TEXT EXCERPT:
BEGIN
Periodontal disease — chronic bacterial infection of the gums and supporting structures of the teeth — affects nearly half of adults over 30 in the United States and is causally linked to cardiovascular disease, type 2 diabetes, adverse pregnancy outcomes, and Alzheimer's disease. The mouth is not isolated from the rest of the body. Oral inflammation and the bacteria that drive it have systemic consequences that are increasingly well-documented and mechanistically understood.
The compartmentalization of medicine into specialties has produced a practical problem for patient care: oral health is managed by dentists, cardiovascular health by cardiologists, metabolic health by endocrinologists, and neurological health by neurologists — with limited communication between these silos. The biology does not respect these boundaries. The chronic bacterial infection that produces bleeding gums and pocket formation in the mouth generates a systemic inflammatory load and bacterial translocation with consequences in the coronary arteries, brain, and metabolic organs that are increasingly well-documented.1
Periodontal disease is a chronic inflammatory condition driven by the accumulation of a dysbiotic oral biofilm (dental plaque) that, when not adequately disrupted by brushing and flossing, matures into a community dominated by anaerobic gram-negative bacteria — particularly Porphyromonas gingivalis, Treponema denticola, and Tannerella forsythia (the "red complex" pathogens). This biofilm triggers a host inflammatory response designed to clear the bacterial challenge, but the chronic nature of inadequately treated periodontal disease means this inflammatory response becomes persistent and self-amplifying, producing the progressive destruction of the periodontal ligament and alveolar bone that characterizes advanced periodontitis.2
Gingivitis (superficial gum inflammation with bleeding but no bone loss) affects approximately 50 percent of adults in the United States. Periodontitis (with attachment loss and bone destruction) affects approximately 42 percent of adults and 60 percent of adults over 65. The transition from gingivitis to periodontitis is not inevitable — it is driven by the adequacy of oral hygiene, the virulence of the oral microbiome, and host susceptibility factors including smoking, diabetes, and genetics.
END
[Screenshot grounding items]
BEGIN
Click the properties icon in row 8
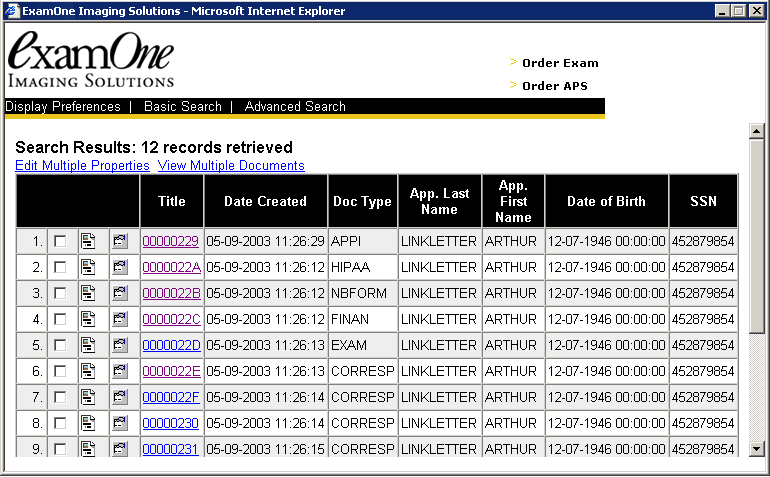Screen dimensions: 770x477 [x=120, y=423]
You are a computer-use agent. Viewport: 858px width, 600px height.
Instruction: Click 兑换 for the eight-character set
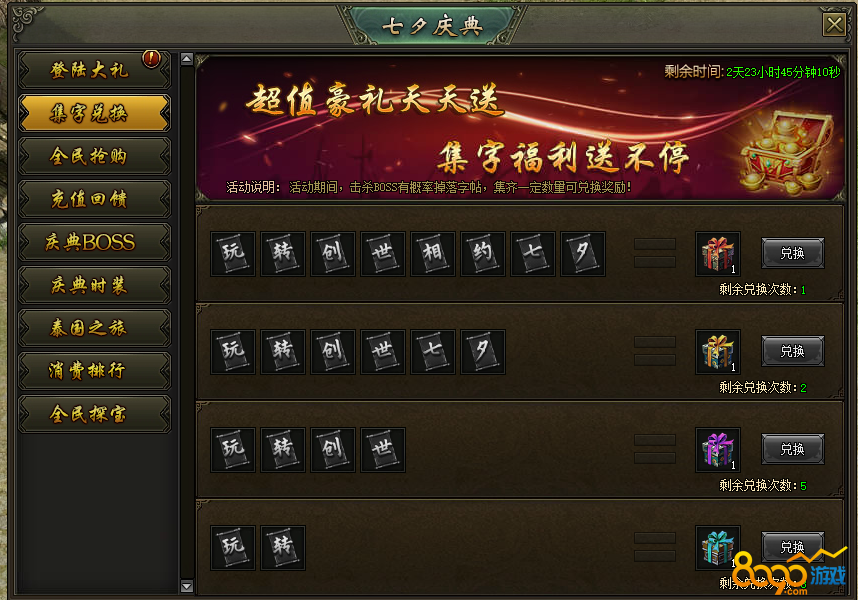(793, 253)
END
THE PROBLEM: Quote the periodontal disease passage, starting at the words "Periodontal disease —" and stopping after "and mechanistically understood.". The items have nothing to do with the periodontal disease passage.

RESPONSE TO THE TASK:
Periodontal disease — chronic bacterial infection of the gums and supporting structures of the teeth — affects nearly half of adults over 30 in the United States and is causally linked to cardiovascular disease, type 2 diabetes, adverse pregnancy outcomes, and Alzheimer's disease. The mouth is not isolated from the rest of the body. Oral inflammation and the bacteria that drive it have systemic consequences that are increasingly well-documented and mechanistically understood.